Happy Halloween you lying snitching corrupt SOB.
http://campaignsilo.firedoglake.com/2008/11/02/how-did-mccain-escape-expulsion-from-the-senate/ Yet the Ethics Committee's was not the only investigation into the scandal. There were two other probes at the time that got barely any public attention--both of which largely focused on McCain himself. These were probes into illicit leaks about the proceedings of the Ethics Committee--leaks that repeatedly benefited McCain and hurt his Keating Five colleagues. One of those senators described the leaks at the time as a "violation of ethical behavior at least as serious as anything of which we senators have been accused."
The leaks, if they were coming from a senator, were also illegal. All five senators--including McCain--had testified under oath and under the U.S. penal code that the leaks did not come from their camps. The leaks were also prohibited by rules of the Senate Ethics Committee; according to the rules of the Senate, anyone caught leaking such information could face expulsion from the body. These, then, were not the usual Washington disclosures: Discovered, they could have stopped the career of any Washington politician in his tracks.
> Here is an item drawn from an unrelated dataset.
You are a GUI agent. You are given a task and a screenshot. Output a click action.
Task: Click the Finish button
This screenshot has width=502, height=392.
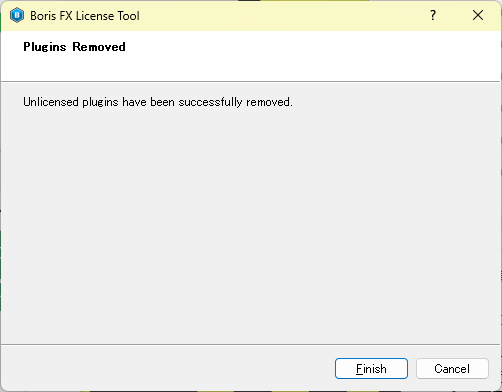click(x=371, y=369)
The two investigations into the leaks suggested McCain's involvement but were officially inconclusive. New evidence, obtained in recent weeks, again points back to the McCain camp. The investigator of those leaks now says that he does not doubt that they came from McCain or his team. A reporter who possessed evidence in the Keating case now says he believes that McCain was the source and got away with it. Finally, a senator who has emerged as a key backer of McCain's presidential campaign turns out to have authored a letter stating flatly that McCain was the source of the damning leaks. Put together, a large record of evidence now points in the direction of Senator McCain. Far from McCain's reputation of putting "country first," these leaks depict a formidable politician willing to go through great lengths to maintain his standing. More than McCain's relationship with Keating, it is the story of the Keating investigation leaks that voters should know.
McCain shouldn't be a senator, let alone a president.
He would shoot your kid if it would swing a purple state in his favor.